WHAT TO WORK ON: Which of the lines in the data mention the string "Metering"? List them all.
-- -- --
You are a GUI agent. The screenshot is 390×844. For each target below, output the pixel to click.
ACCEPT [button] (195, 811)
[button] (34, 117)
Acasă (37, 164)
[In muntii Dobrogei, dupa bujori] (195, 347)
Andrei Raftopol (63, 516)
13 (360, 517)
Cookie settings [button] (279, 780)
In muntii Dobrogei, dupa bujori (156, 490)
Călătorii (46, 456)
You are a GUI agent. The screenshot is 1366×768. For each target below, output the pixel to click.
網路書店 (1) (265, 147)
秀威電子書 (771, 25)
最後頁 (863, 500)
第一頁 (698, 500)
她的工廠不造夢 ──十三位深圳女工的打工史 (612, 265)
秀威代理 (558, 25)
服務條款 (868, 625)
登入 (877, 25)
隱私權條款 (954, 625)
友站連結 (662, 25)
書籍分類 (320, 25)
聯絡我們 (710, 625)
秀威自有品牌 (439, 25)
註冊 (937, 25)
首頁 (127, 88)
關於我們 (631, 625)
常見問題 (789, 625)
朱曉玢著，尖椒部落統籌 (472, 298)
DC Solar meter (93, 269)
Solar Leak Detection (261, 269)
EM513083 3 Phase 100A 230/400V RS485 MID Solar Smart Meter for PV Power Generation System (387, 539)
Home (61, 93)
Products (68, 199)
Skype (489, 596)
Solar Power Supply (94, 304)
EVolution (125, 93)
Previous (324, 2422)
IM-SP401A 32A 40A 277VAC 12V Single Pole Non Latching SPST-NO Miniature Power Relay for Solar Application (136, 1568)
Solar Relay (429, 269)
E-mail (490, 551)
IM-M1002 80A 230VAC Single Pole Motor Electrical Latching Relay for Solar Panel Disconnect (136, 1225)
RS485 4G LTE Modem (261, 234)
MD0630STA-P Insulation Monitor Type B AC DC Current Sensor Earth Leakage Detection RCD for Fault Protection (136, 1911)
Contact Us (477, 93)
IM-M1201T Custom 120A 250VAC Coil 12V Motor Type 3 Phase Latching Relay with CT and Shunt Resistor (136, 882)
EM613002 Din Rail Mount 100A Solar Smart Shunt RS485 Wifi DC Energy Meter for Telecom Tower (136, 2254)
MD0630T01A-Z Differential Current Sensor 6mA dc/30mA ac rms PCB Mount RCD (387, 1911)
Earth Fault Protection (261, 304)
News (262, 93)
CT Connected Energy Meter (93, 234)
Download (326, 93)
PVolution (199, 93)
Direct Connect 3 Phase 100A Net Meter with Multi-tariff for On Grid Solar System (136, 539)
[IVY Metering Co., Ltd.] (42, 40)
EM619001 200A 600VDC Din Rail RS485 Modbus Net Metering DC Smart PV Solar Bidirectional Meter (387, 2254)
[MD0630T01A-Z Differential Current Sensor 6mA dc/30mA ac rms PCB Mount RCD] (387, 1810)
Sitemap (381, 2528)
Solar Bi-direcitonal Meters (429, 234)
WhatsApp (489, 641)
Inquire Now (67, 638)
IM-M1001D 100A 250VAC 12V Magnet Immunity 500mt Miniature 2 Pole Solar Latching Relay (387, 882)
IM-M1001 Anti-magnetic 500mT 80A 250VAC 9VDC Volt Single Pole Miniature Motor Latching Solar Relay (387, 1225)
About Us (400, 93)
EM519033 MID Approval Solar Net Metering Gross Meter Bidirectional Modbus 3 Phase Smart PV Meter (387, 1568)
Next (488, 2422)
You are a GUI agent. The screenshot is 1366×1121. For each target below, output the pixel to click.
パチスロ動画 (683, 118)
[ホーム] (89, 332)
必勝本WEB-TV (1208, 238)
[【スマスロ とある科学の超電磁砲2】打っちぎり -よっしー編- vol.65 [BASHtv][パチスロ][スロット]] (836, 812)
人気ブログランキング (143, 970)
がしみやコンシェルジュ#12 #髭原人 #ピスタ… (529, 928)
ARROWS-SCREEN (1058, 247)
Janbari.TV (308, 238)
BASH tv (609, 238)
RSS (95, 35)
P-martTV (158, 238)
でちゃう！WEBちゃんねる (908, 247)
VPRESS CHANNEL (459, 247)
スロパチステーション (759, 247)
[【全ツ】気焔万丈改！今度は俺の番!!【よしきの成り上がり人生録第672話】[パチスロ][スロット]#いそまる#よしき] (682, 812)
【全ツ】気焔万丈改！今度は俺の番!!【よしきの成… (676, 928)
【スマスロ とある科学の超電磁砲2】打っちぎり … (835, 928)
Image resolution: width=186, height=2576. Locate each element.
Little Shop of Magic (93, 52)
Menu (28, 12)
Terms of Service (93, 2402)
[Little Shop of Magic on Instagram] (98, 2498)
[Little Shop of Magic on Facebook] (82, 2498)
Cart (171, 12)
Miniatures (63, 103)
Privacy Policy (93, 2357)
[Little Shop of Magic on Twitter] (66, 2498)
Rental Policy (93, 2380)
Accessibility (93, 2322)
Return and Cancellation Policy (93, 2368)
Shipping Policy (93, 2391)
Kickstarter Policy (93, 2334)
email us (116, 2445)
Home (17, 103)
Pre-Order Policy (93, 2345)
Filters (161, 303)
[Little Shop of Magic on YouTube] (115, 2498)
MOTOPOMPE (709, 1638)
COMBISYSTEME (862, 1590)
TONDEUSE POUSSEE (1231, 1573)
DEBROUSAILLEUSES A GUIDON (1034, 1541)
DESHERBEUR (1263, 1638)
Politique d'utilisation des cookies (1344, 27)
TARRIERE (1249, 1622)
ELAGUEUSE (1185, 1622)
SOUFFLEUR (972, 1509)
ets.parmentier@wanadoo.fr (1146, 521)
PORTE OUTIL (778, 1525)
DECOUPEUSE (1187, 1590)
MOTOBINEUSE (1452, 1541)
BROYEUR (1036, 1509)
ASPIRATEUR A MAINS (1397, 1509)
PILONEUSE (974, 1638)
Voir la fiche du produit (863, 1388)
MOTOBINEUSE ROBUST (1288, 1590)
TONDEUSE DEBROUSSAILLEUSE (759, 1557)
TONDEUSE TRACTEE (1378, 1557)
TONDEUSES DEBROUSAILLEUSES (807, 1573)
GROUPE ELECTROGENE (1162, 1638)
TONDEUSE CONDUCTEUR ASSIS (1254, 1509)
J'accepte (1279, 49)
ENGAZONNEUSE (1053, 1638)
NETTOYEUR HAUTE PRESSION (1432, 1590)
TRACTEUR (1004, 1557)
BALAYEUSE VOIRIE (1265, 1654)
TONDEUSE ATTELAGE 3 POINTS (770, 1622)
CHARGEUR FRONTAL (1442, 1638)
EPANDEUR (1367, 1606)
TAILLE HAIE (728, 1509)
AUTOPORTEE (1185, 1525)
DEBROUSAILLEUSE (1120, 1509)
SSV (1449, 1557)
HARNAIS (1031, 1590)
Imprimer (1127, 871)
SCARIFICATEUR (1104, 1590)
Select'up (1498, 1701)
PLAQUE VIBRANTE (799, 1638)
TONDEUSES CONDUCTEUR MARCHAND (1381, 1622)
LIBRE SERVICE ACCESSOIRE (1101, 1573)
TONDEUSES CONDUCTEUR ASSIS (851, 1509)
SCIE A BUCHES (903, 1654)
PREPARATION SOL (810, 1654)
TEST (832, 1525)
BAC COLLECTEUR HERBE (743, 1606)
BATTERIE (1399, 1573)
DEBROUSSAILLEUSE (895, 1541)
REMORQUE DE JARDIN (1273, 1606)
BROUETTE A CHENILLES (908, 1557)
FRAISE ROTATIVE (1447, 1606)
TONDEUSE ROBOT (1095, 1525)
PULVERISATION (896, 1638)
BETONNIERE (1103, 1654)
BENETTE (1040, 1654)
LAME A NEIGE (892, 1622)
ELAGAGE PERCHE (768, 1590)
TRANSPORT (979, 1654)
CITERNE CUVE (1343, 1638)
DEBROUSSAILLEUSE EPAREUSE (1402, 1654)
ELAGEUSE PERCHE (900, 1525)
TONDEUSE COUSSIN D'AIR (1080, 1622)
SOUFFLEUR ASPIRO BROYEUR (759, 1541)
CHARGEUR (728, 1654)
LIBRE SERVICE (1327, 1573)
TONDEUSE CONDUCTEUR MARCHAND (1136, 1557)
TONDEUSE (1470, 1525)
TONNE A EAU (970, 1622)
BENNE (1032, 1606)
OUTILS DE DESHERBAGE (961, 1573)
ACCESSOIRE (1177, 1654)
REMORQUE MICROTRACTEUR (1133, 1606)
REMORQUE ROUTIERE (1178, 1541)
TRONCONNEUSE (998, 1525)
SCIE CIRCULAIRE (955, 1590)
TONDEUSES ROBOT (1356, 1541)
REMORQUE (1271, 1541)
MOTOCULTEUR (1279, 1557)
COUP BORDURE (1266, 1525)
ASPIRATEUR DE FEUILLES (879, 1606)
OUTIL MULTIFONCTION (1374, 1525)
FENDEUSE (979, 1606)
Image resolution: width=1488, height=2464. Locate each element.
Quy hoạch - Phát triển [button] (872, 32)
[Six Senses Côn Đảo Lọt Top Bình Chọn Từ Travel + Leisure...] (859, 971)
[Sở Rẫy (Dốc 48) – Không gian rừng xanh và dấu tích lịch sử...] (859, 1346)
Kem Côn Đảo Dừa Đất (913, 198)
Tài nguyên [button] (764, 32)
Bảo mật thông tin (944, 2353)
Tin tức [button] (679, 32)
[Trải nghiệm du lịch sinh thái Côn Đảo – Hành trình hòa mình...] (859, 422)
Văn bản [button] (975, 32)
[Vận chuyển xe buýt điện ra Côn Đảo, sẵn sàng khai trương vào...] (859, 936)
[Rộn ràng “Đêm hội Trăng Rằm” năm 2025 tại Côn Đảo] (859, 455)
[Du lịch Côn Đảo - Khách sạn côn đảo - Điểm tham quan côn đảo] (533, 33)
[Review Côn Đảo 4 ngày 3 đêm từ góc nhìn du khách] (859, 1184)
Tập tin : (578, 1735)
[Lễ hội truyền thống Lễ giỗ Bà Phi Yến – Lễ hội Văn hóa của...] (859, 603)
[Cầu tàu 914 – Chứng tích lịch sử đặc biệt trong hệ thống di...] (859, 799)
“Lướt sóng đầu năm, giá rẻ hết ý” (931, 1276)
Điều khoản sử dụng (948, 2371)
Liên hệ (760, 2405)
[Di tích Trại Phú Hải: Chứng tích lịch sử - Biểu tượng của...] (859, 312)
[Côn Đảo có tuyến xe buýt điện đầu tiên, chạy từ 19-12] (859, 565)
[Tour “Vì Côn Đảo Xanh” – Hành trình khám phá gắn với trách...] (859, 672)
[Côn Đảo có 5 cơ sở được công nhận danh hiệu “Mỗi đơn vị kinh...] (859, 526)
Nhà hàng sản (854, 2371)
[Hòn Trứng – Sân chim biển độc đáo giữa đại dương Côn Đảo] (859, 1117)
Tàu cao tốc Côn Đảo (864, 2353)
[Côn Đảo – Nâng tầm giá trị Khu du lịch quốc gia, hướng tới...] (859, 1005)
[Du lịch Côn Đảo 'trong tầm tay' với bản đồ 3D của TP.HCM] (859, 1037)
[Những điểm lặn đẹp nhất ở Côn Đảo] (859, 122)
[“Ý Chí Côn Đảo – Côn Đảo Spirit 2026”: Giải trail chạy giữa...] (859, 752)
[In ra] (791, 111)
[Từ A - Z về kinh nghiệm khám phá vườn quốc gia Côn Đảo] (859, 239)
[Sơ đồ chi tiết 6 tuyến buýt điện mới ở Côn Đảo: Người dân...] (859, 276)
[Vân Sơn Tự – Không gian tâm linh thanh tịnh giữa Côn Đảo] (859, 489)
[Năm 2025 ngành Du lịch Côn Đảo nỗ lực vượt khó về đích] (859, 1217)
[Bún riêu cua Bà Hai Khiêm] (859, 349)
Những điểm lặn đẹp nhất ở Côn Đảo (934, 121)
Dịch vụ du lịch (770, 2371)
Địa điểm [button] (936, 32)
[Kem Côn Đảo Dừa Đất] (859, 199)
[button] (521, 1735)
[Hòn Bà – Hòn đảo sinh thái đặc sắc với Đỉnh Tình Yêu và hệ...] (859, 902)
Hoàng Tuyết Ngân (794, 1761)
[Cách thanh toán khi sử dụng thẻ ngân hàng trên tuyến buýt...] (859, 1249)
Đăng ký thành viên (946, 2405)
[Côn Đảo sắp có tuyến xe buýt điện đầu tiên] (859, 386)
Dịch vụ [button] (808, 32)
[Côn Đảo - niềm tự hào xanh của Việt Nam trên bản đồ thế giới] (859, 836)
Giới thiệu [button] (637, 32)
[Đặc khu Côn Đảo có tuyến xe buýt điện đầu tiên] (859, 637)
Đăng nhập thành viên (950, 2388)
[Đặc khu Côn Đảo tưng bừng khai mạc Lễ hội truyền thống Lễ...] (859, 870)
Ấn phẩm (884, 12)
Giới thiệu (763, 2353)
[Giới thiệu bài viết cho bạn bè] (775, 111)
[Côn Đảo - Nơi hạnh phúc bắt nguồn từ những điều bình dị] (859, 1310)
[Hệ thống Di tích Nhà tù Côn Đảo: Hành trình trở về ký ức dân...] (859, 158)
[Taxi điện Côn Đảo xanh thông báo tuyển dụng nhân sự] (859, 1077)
-- -- --
ANSWER BELOW:
[IVY Metering Co., Ltd.] (42, 40)
EM619001 200A 600VDC Din Rail RS485 Modbus Net Metering DC Smart PV Solar Bidirectional Meter (387, 2254)
EM519033 MID Approval Solar Net Metering Gross Meter Bidirectional Modbus 3 Phase Smart PV Meter (387, 1568)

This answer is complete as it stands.